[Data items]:
+---+

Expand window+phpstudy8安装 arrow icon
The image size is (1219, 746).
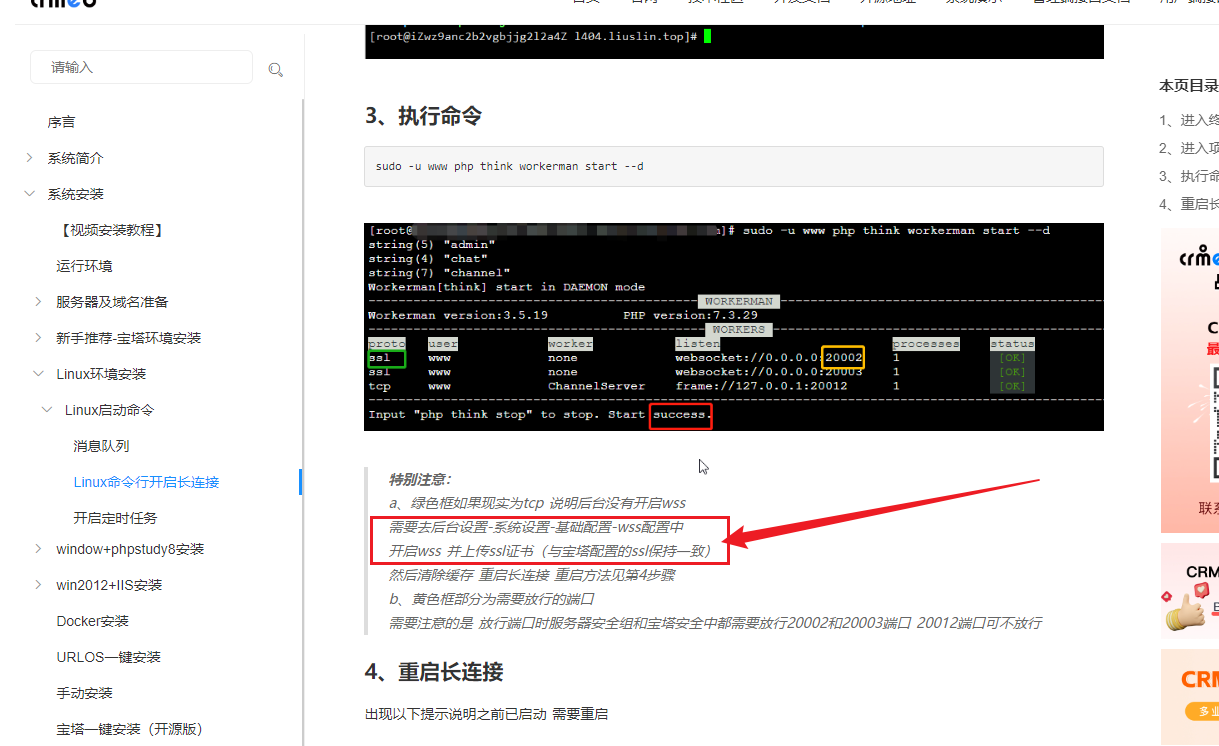coord(38,549)
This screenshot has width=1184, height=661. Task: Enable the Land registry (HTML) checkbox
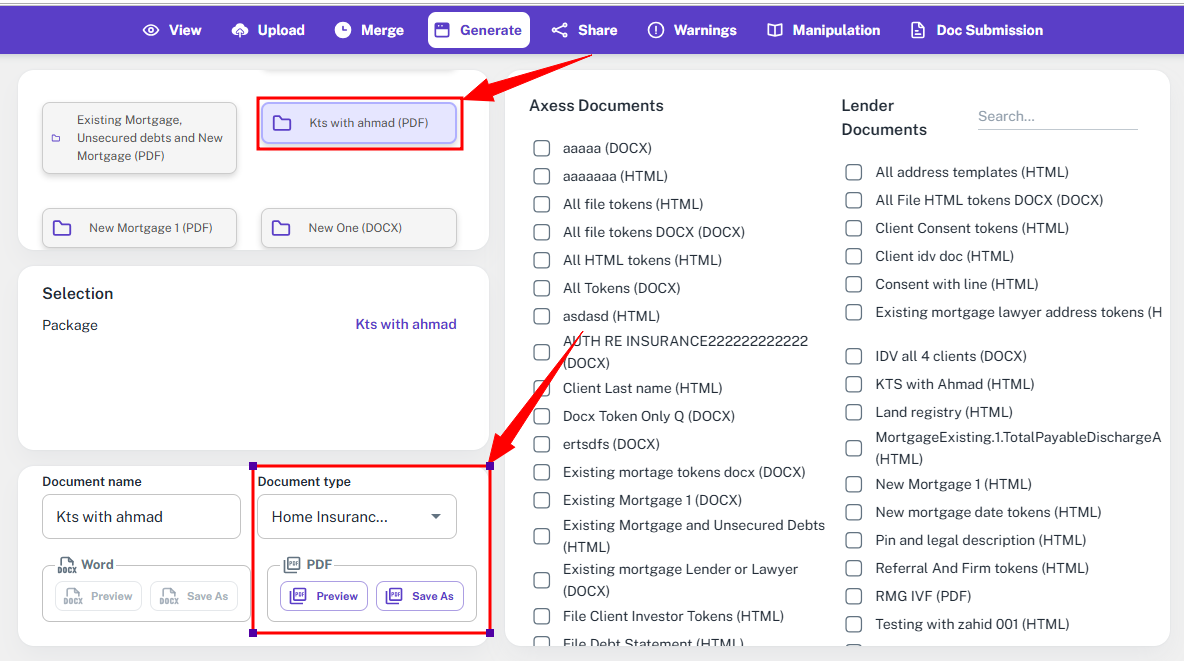tap(854, 412)
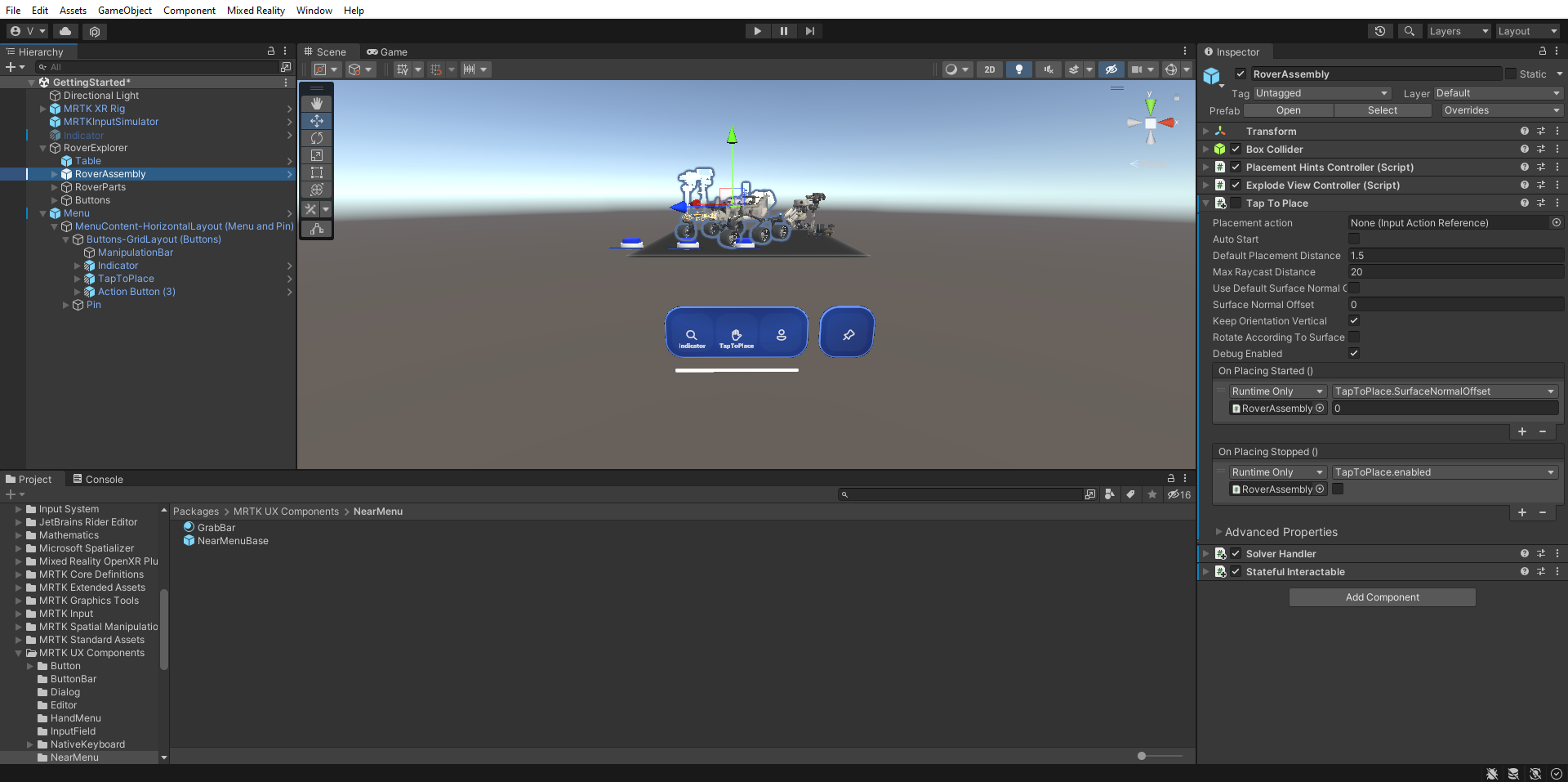Toggle 2D scene view mode
This screenshot has height=782, width=1568.
(x=989, y=69)
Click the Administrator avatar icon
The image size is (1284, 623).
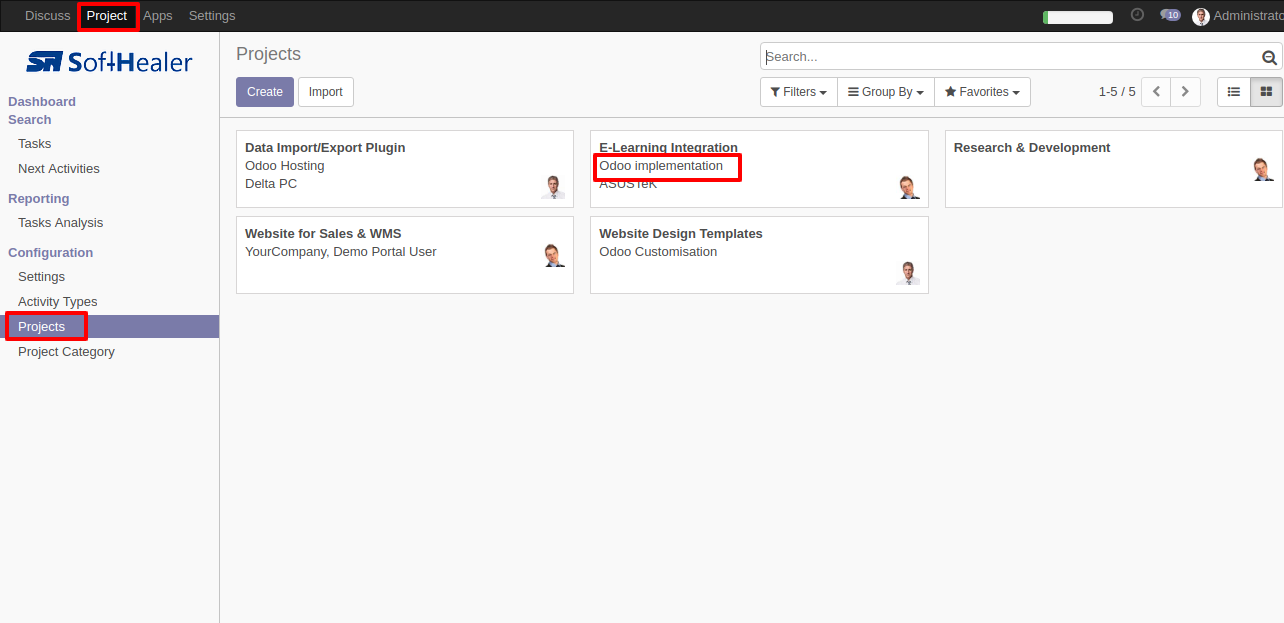tap(1201, 16)
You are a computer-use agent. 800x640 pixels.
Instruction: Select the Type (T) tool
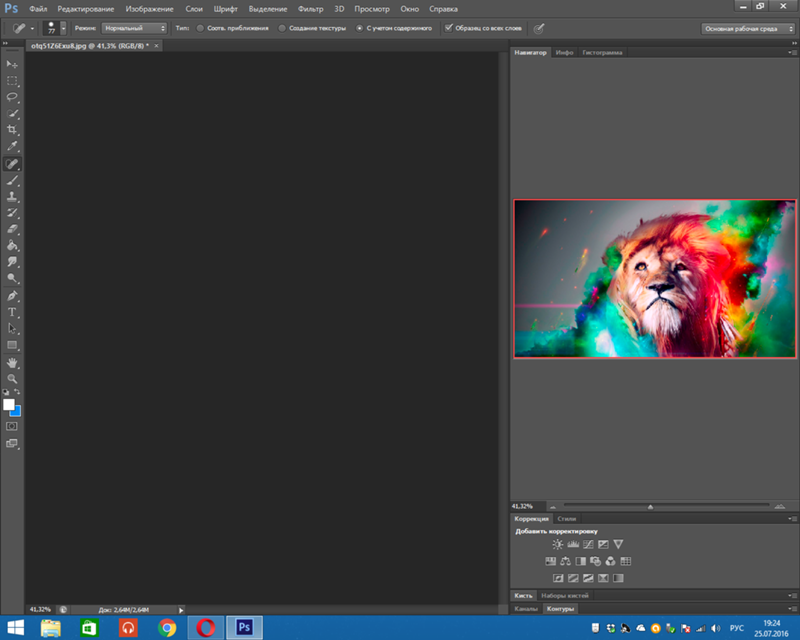point(13,312)
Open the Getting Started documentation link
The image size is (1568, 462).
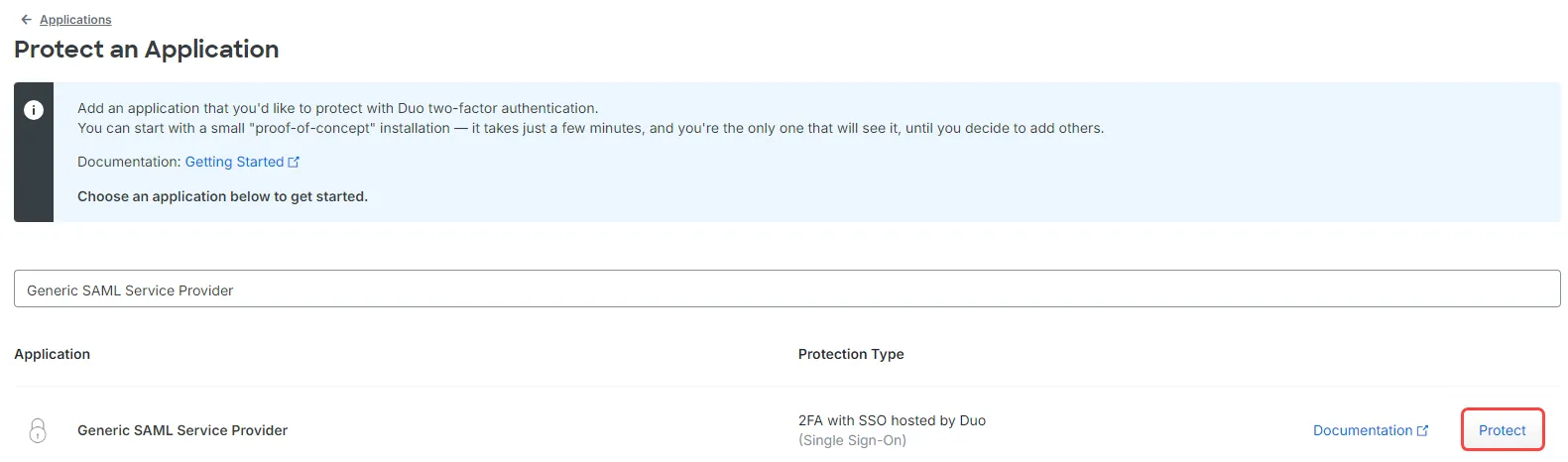click(234, 162)
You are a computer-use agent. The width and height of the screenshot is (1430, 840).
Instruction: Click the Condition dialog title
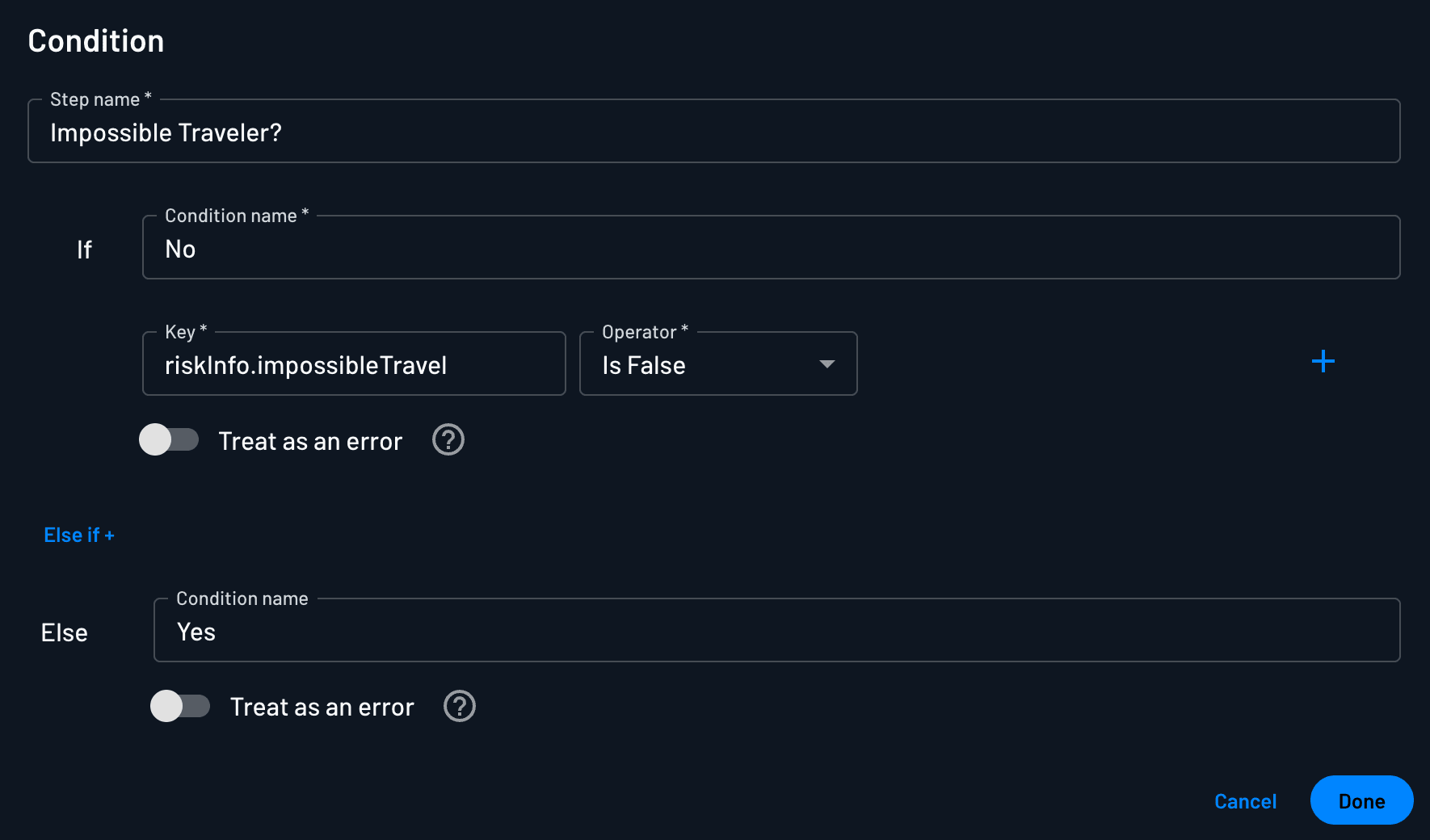[95, 40]
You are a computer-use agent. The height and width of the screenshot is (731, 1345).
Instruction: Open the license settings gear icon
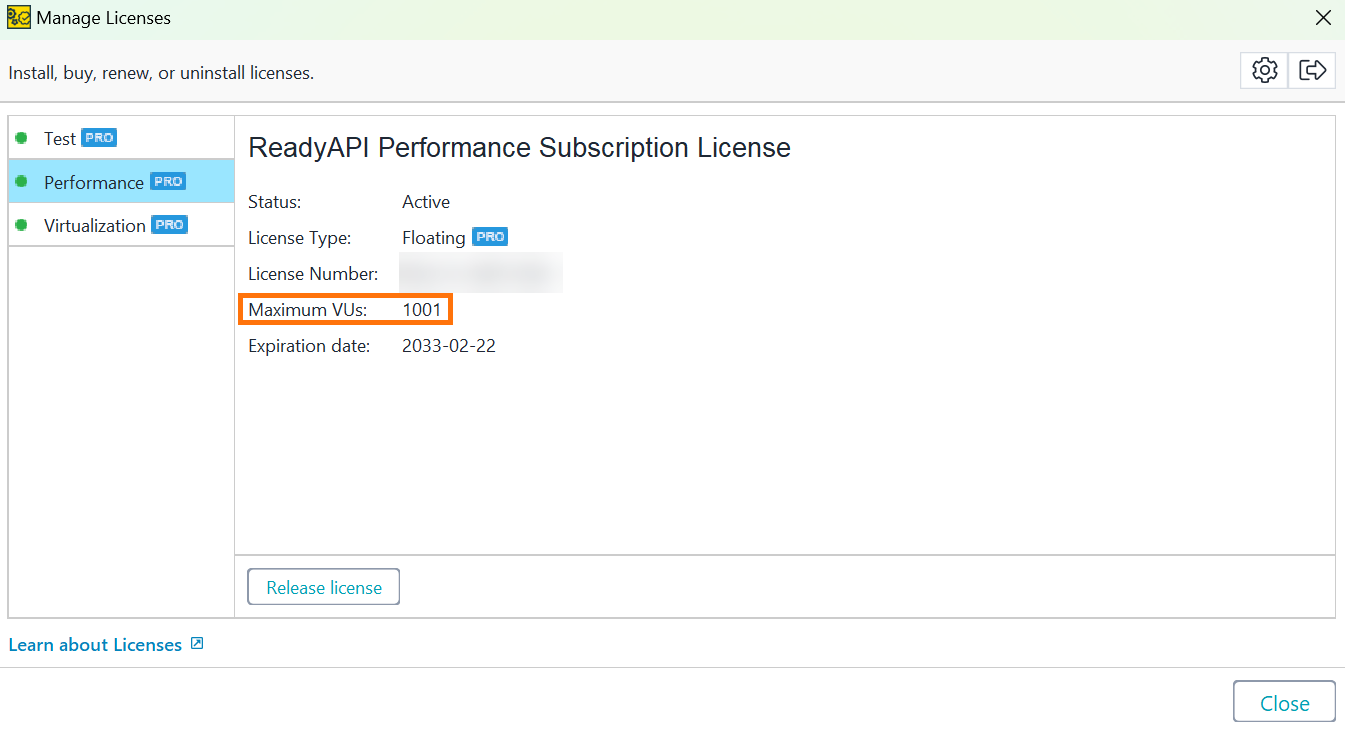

+---+

[TASK TO CARRY OUT]:
Please write out every line of the data items above as a numbered list, omitting blank lines. Leave the pictures out of your answer.

[EXPECTED OUTPUT]:
1. Expand window+phpstudy8安装 arrow icon
2. The image size is (1219, 746).
3. coord(38,549)
4. This screenshot has width=1184, height=661. Task: Enable the Land registry (HTML) checkbox
5. tap(854, 412)
6. Toggle 2D scene view mode
7. This screenshot has height=782, width=1568.
8. (x=989, y=69)
9. Click the Administrator avatar icon
10. The image size is (1284, 623).
11. tap(1201, 16)
12. You are a computer-use agent. 800x640 pixels.
13. Instruction: Select the Type (T) tool
14. point(13,312)
15. Open the Getting Started documentation link
16. The image size is (1568, 462).
17. click(234, 162)
18. You are a computer-use agent. The width and height of the screenshot is (1430, 840).
19. Instruction: Click the Condition dialog title
20. [95, 40]
21. You are a computer-use agent. The height and width of the screenshot is (731, 1345).
22. Instruction: Open the license settings gear icon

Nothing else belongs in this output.